Diversification Opportunities for Abercrombie Fitch and Foot Locker
0.58 | Correlation Coefficient |
Very weak diversification
The 3 months correlation between Abercrombie and Foot is 0.58. Overlapping area represents the amount of risk that can be diversified away by holding Abercrombie Fitch and Foot Locker in the same portfolio, assuming nothing else is changed. The correlation between historical prices or returns on Foot Locker and Abercrombie Fitch is a relative statistical measure of the degree to which these equity instruments tend to move together. The correlation coefficient measures the extent to which returns on Abercrombie Fitch are associated (or correlated) with Foot Locker. Values of the correlation coefficient range from -1 to +1, where. The correlation of zero (0) is possible when the price movement of Foot Locker has no effect on the direction of Abercrombie Fitch i.e., Abercrombie Fitch and Foot Locker go up and down completely randomly.
Pair Corralation between Abercrombie Fitch and Foot Locker
Considering the 90-day investment horizon Abercrombie Fitch is expected to generate 2.48 times less return on investment than Foot Locker.

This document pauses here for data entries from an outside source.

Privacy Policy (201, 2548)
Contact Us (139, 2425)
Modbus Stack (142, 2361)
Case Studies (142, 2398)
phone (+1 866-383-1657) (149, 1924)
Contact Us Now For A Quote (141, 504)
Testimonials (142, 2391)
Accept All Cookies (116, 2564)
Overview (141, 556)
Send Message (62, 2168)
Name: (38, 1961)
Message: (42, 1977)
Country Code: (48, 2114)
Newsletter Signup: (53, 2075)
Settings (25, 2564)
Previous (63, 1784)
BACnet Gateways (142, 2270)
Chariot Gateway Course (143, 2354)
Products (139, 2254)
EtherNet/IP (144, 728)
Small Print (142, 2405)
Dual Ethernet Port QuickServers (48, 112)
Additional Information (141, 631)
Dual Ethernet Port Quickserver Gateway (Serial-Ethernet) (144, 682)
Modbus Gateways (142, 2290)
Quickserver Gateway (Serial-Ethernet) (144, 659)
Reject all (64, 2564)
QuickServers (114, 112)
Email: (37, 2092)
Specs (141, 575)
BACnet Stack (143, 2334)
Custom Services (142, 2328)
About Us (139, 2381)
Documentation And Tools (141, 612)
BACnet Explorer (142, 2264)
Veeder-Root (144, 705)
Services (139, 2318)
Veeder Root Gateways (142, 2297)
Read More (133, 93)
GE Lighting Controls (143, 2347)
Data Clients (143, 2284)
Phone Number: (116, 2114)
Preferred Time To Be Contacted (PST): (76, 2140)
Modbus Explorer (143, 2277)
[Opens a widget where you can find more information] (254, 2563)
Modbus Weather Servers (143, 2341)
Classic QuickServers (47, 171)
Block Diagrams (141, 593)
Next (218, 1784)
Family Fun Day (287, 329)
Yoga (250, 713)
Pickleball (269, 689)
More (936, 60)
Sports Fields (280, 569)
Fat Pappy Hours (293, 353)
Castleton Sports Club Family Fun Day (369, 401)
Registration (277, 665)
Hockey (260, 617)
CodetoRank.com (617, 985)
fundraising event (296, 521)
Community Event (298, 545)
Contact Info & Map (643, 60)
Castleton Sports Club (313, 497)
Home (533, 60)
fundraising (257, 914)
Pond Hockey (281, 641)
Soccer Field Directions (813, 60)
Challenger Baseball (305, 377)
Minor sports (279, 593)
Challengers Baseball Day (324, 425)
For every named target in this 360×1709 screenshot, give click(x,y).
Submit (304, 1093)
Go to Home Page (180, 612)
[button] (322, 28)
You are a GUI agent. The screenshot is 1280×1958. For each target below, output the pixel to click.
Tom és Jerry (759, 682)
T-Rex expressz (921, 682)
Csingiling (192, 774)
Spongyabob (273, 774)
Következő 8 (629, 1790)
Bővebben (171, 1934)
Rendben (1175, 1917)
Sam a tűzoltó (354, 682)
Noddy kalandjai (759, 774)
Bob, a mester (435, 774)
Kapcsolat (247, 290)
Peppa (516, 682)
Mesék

But when comparing it to its historical volatility, Abercrombie Fitch is 2.92 times less risky than Foot Locker. It trades about 0.17 of its potential returns per unit of risk. Foot Locker is currently generating about 0.14 of returns per unit of risk over similar time horizon. If you would invest 1,186 in Foot Locker on May 7, 2025 and sell it today you would earn a total of 1,300 from holding Foot Locker or generate 109.61% return on investment over 90 days.
Time Period | 3 Months [change] |
Direction | Moves Together |
Strength | Weak |
Accuracy | 100.0% |
Values | Daily Returns |
Abercrombie Fitch vs. Foot Locker
Performance |
Timeline |
Abercrombie Fitch |
Foot Locker |
Abercrombie Fitch and Foot Locker Volatility Contrast
Predicted Return Density |
Returns |
Pair Trading with Abercrombie Fitch and Foot Locker
The main advantage of trading using opposite Abercrombie Fitch and Foot Locker positions is that it hedges away some unsystematic risk. Because of two separate transactions, even if Abercrombie Fitch position performs unexpectedly, Foot Locker can make up some of the losses. Pair trading also minimizes risk from directional movements in the market. For example, if an entire industry or sector drops because of unexpected headlines, the short position in Foot Locker will offset losses from the drop in Foot Locker's long position.Abercrombie Fitch vs. American Eagle Outfitters | Abercrombie Fitch vs. Urban Outfitters | Abercrombie Fitch vs. The Gap, | Abercrombie Fitch vs. Foot Locker |
Foot Locker vs. American Eagle Outfitters | Foot Locker vs. The Gap, | Foot Locker vs. Abercrombie Fitch | Foot Locker vs. Urban Outfitters |
Check out your portfolio center.Note that this page's information should be used as a complementary analysis to find the right mix of equity instruments to add to your existing portfolios or create a brand new portfolio. You can also try the Portfolio File Import module to quickly import all of your third-party portfolios from your local drive in csv format.